One example of when it would be good to have multiple levels would be when creating asynchronous controllers in a MVC framework like MonoRail or MS MVC. The end thing that calls into something IO-blocking, such as SqlCommand from System.Data.SqlClient or some socket, would put the IO operand on an IO completion port: http://msdn.microsoft.com/library/aa365198, which would save the managed/unmanaged thread's quanta for something more useful.

If you write classes that return IAsyncResult, then you are not far away from implementing co-routines. Here's a good article about how asynchronous programming can be used with coroutines: http://blogs.msdn.com/b/pfxteam/archive/2009/06/30/9809774.aspx.

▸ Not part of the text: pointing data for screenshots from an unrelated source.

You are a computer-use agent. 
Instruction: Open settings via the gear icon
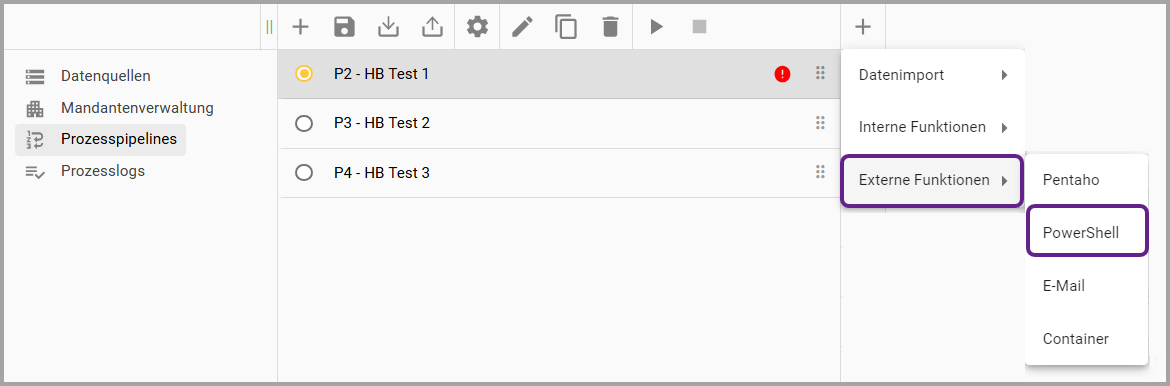click(477, 27)
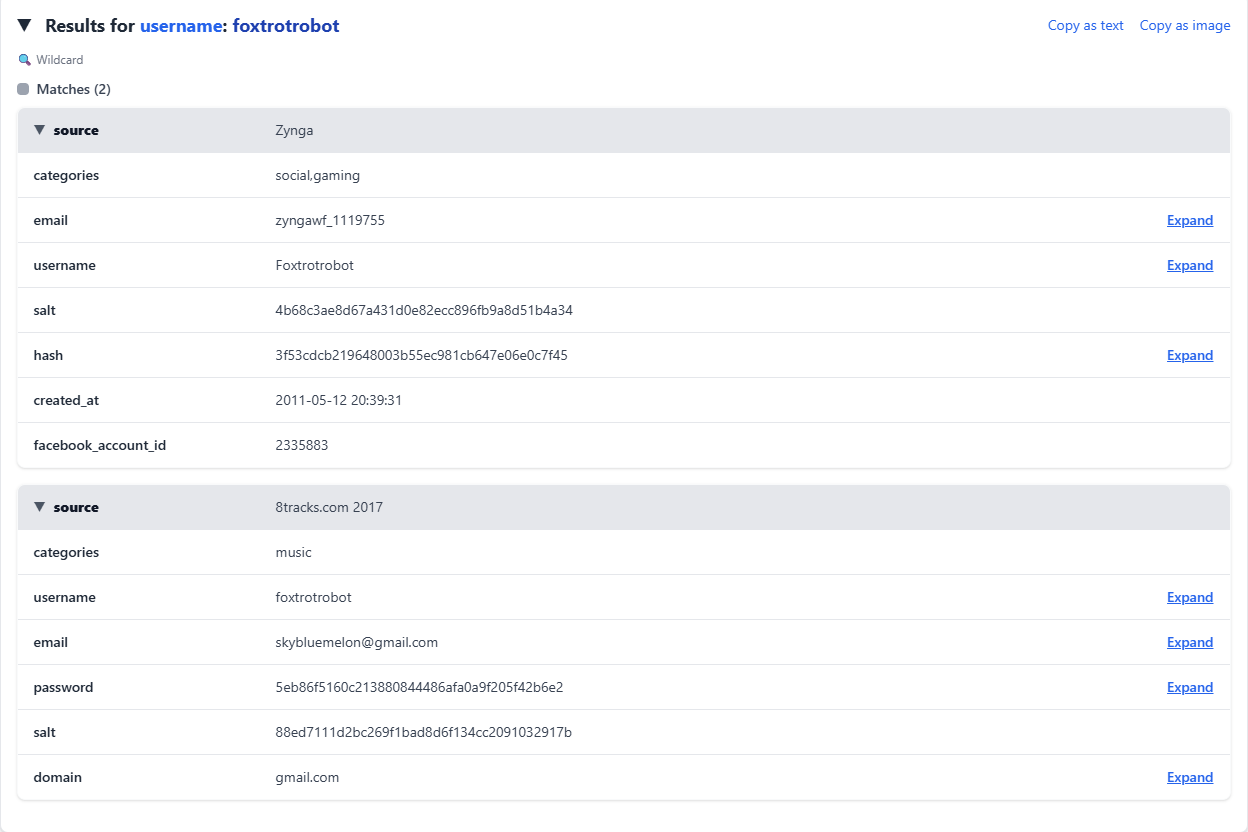Click the social,gaming categories value
Viewport: 1248px width, 832px height.
[317, 176]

Caliburn, a WPF framework supports co-routines natively. The task parallel library, released with .Net 4, has given its task the IAsyncResult interface. [If you are at 3.5 then you might need to create your own implementation (they are pretty simple to make, just implement the interface).] Co-routines are a way of using the compiler re-writes of IEnumerable to push IAsyncResults to a stack of things to do (as seen from the "async manager").

F# async (like seen in the down-voted answer) uses a monad (as monadic as they get on the CLR) to move the state of the asynchronous request from the Begin* to End* methods. The compilers both this into nested lambda expressions/SelectMany.